> **Exercise**
Filter the records below, copying each line that holds the word "profile".

> **Material for the task**

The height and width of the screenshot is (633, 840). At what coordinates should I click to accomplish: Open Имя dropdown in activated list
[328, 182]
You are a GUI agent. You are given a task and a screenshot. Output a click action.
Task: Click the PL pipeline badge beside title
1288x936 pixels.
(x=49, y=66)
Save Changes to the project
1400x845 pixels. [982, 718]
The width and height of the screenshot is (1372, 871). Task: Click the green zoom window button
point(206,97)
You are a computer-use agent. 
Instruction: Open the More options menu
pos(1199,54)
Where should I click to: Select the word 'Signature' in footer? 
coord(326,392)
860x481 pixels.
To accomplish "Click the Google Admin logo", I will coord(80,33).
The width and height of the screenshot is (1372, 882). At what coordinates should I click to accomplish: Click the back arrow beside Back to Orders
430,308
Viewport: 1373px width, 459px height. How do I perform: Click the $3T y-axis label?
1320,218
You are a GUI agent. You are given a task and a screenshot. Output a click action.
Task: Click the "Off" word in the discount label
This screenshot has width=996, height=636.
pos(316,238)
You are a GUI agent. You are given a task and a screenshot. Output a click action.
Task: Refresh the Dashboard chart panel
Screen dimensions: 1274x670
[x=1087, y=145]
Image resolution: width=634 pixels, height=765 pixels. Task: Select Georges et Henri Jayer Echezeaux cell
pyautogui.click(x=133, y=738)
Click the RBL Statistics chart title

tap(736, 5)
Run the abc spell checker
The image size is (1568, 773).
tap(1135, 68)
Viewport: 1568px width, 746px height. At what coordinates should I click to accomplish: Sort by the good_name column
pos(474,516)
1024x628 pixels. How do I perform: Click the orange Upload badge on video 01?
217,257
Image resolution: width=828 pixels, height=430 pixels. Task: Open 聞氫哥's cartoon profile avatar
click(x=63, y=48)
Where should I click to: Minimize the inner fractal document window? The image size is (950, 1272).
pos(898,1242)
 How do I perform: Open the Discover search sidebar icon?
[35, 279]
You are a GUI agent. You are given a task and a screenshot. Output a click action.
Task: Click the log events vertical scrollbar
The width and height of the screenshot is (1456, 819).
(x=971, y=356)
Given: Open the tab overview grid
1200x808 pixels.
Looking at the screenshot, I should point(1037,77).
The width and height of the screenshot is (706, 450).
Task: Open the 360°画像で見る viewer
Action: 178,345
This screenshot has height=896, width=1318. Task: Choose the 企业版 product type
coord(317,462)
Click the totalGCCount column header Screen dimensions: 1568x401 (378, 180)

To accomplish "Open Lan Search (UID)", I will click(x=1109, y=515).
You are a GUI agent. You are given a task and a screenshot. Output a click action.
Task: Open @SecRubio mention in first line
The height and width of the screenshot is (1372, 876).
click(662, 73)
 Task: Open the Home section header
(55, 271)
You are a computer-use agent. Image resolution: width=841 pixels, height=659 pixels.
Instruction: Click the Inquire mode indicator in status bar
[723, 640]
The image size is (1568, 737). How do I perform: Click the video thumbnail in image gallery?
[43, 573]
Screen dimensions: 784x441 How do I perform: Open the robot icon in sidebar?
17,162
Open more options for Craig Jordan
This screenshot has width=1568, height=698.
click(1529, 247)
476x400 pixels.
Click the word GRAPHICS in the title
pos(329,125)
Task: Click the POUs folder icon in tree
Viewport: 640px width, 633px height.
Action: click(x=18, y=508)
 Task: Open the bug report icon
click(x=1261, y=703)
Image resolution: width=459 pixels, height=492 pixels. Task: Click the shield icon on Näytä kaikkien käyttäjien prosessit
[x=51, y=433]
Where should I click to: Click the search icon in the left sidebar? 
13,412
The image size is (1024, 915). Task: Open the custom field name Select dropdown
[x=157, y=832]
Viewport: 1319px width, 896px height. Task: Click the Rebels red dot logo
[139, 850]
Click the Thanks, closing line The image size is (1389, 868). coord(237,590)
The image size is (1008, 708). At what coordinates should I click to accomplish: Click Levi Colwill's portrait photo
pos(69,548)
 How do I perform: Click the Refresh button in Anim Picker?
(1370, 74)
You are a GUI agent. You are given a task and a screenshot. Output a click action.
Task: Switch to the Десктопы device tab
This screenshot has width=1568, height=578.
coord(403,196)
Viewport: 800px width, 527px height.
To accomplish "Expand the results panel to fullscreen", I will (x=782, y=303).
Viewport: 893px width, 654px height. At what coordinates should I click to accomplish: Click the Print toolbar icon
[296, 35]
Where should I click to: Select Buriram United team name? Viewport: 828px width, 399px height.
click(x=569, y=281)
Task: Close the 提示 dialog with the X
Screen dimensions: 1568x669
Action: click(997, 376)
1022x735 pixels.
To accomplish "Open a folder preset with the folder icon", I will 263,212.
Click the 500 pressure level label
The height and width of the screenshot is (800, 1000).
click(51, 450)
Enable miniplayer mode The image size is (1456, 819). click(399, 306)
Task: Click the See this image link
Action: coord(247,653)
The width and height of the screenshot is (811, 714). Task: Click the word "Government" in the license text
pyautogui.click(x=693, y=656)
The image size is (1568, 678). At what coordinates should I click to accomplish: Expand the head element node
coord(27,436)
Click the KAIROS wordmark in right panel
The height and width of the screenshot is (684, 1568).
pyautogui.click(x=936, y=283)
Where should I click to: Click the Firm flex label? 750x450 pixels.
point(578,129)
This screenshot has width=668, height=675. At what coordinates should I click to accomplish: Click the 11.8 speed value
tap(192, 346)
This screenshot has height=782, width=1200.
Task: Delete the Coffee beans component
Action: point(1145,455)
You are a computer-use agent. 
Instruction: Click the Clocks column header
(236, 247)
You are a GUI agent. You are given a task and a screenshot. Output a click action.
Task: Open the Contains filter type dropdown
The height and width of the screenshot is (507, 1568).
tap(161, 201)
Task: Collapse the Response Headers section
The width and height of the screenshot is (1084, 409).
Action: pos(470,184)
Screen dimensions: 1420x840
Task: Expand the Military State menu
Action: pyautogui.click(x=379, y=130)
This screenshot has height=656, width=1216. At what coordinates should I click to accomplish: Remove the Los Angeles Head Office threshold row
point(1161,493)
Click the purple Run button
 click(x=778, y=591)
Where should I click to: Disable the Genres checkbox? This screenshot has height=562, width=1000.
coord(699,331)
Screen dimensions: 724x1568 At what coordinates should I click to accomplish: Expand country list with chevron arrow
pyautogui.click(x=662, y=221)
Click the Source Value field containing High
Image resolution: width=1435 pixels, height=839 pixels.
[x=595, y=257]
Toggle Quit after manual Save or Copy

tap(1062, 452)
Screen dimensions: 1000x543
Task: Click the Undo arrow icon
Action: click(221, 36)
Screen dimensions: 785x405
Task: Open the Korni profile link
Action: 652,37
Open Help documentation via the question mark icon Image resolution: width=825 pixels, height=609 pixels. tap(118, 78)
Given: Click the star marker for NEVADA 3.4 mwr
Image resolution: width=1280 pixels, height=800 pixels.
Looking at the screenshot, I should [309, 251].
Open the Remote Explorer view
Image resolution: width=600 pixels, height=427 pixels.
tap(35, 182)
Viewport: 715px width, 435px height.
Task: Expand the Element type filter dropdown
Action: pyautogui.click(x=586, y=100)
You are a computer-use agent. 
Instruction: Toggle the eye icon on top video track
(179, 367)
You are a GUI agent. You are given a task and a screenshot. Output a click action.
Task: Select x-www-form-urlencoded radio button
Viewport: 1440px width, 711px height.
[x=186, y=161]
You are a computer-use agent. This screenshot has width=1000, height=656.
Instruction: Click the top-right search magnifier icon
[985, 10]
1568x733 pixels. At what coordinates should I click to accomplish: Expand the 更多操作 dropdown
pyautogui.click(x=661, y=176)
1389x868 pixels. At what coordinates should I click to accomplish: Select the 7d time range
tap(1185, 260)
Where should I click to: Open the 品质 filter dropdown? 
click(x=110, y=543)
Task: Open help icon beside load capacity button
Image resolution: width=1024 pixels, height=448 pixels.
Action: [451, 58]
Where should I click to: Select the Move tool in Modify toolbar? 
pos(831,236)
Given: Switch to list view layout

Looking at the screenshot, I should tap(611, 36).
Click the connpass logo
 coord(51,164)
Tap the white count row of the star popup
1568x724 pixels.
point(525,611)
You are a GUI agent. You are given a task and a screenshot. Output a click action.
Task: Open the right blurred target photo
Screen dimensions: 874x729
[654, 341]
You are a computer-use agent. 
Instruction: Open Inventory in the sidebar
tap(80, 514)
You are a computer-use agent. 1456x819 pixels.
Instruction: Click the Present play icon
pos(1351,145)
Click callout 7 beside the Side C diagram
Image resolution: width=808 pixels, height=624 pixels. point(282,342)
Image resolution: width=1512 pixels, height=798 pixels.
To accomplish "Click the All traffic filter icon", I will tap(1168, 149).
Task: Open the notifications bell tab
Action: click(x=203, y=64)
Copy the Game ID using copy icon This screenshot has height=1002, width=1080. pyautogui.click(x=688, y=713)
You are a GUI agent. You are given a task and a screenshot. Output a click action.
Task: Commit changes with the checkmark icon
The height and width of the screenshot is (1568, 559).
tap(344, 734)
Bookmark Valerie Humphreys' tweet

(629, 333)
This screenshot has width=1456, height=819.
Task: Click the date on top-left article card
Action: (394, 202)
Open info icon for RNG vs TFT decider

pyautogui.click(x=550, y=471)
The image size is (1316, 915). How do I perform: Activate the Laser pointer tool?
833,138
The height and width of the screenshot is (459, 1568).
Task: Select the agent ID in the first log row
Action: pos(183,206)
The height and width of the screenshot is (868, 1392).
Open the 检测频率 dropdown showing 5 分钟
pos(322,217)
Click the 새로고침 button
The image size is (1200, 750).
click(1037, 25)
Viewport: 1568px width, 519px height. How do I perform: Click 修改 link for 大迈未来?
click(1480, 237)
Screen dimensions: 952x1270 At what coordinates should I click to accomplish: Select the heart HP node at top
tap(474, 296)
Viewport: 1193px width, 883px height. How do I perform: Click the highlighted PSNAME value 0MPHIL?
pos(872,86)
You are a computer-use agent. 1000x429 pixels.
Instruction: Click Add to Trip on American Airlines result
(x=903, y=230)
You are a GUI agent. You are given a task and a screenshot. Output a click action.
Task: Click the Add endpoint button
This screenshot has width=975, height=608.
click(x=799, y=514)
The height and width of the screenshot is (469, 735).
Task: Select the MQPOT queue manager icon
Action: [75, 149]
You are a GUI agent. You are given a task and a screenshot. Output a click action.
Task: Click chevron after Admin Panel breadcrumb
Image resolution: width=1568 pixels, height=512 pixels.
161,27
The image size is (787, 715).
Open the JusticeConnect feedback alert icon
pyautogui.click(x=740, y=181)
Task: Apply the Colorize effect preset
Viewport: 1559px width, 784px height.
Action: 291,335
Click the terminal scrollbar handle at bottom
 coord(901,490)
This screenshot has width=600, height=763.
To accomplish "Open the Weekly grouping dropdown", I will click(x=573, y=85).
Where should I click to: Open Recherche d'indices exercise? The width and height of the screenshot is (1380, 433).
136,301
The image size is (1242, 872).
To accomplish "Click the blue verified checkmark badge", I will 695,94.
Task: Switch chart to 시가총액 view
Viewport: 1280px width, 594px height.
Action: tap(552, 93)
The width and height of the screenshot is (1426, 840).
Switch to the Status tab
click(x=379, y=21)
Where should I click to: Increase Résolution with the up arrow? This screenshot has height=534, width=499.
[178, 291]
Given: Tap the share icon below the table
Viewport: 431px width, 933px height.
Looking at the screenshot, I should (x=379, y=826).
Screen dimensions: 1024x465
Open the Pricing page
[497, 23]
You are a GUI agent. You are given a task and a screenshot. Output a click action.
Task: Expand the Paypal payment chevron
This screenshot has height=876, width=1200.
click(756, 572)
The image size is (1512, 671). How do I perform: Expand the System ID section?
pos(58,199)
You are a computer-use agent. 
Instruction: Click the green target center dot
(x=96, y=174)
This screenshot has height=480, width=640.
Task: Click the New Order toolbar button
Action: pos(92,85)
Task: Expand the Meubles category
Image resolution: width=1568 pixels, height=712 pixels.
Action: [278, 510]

> **Solution to the exercise**
Image resolution: width=828 pixels, height=430 pixels. Task: Open 聞氫哥's cartoon profile avatar
Task: Open the Korni profile link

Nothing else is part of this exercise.